LeBron-less Lakers lose to Nuggets; play-in hopes fading fast
LeBron James was on the bench, Anthony Davis was limping all over the court and the Lakers’ chances to extend this season continued to hang by the most fragile threads — the font getting bigger and bolder each time the team takes the court for its latest “must-win” game.
Russell Westbrook, playing with confidence and pace, kept the crowd engaged. Davis, even through the hobbling, had the kind of all-around game that reminds people of the talent he possesses.
Yet in what’s been a season-long trend, the Lakers didn’t have enough Sunday afternoon at Crypto.com Arena — unable to run fast enough for long enough in a game they desperately needed to win.
Despite leading by as many as nine, the Lakers couldn’t hold off Denver, a 129-118 loss trimming their already slim playoff hopes down another few notches.
As if the Lakers were in a 400-meter sprint with 300 meters’ worth of stamina, the Nuggets, like so many other teams have, zoomed past them in the fourth quarter.
“We fought extremely hard. The guys fought extremely hard today,” Davis said. “Like I said, the fourth quarter, the last five, five and half, six minutes, costly turnovers. I missed a couple of layups. We missed some easy shots. They made some tough ones. But we made some costly turnovers at the end. It’s always the last five minutes that kinda hurt us.”
LeBron James and Anthony Davis say the Lakers are still focused on earning a play-in game bid to the postseason despite string of losses.
Praising his team’s effort yet again, coach Frank Vogel was filled with a mixture of pride and frustration.
”It sucks. Sucks telling these guys after every game, ‘I’m proud of you. Good effort. We lost,’” Vogel said. “So, it’s not fun, but it could be worse. It’s easy to unravel. Our group has stayed together. They’re putting up the good fight. Their attitude has been wonderful, in terms of just working together to get this thing right. And it’s just disappointing to come in to keep saying we fell short.”
James, who played in Friday’s loss to the New Orleans Pelicans, was unable to suit up, his sore left ankle unable to recover by the matinee tip-off. The Lakers say James is day to day, with the team headed to Phoenix to meet the first-place Suns on Tuesday.
“I’ve been better,” he said in the hallway as he walked in. “But, I’ll be all right.”
Without him, Davis grinded through obvious pain to finish with 28 points, nine rebounds and eight assists while Westbrook contributed 27 points, 10 rebounds and seven assists.
Contributions beyond those two were limited. Carmelo Anthony scored 17 points in returning from an illness, but he needed 18 shots. Malik Monk added 11 points and Avery Bradley had 10, but the season-long defensive issues meant the Lakers simply didn’t have enough firepower.

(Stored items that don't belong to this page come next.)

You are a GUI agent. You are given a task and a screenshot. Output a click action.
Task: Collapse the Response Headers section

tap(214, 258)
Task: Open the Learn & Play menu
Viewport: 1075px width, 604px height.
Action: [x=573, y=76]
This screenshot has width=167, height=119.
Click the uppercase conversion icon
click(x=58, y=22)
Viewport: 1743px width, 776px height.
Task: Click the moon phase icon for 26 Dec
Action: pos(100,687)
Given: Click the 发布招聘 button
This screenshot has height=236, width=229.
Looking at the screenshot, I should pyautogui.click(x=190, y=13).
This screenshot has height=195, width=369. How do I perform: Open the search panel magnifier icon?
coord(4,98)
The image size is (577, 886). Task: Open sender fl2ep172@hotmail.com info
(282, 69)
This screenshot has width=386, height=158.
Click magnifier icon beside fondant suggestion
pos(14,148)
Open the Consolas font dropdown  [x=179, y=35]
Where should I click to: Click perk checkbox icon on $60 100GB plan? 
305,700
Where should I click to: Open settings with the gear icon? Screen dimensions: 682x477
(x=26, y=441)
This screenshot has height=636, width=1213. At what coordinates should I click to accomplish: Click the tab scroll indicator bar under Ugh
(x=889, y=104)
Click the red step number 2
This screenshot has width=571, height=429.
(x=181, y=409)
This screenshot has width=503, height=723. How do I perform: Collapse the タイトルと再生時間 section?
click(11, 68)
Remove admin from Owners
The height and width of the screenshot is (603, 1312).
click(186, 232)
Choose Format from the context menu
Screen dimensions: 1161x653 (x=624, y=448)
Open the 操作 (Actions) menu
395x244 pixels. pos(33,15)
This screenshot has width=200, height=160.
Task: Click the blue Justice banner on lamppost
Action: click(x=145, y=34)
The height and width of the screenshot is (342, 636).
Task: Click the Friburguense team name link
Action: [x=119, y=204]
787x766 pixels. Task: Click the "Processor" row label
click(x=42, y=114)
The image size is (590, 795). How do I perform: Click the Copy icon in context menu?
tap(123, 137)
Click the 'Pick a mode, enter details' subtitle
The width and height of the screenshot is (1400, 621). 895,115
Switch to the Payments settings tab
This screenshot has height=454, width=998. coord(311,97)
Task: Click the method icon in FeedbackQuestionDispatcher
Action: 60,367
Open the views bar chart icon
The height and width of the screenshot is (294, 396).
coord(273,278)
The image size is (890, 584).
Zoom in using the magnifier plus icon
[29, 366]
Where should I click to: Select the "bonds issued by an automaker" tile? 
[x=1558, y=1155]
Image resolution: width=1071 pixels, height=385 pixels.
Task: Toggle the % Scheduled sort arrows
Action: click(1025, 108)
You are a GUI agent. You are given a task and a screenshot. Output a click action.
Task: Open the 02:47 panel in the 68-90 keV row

Denver’s Nikola Jokic scored 38 to go with 17 rebounds, and Will Barton had 25 points, making six three-pointers. The Lakers made just six shots from three-point range.
It was Jokic, though, who stated his most-valuable-player case against all the Lakers’ defensive options — Davis included.
“Give him credit. He played a hell of a game, hell of a second half,” Vogel said of Jokic. “We had some opportunities to get him into foul trouble and the refs didn’t blow the whistle, allowed him to play more freely, and we didn’t have enough answers for him down the stretch.”
It’s a scene that’s been on repeat, especially as the Lakers have been in their postseason chase, another example in which the team has been unable to stop people from easily running past them.
Maybe it’s fatigue, the Lakers’ age coming back to haunt them, or maybe it’s the lack of continuity because the team’s had to play through so many injuries. Vogel used his 39th different starting lineup Sunday.
“It depends. Sometimes it’s that,” Westbrook said of fatigue. “Sometimes it’s execution. Sometimes it’s just getting good shots. Sometimes it’s getting stops, not fouling. Sometimes it’s different variables. I can’t pinpoint one thing. Every game is a little bit different.”
The biggest problem for the Lakers, though, is the results. They’re almost always the same.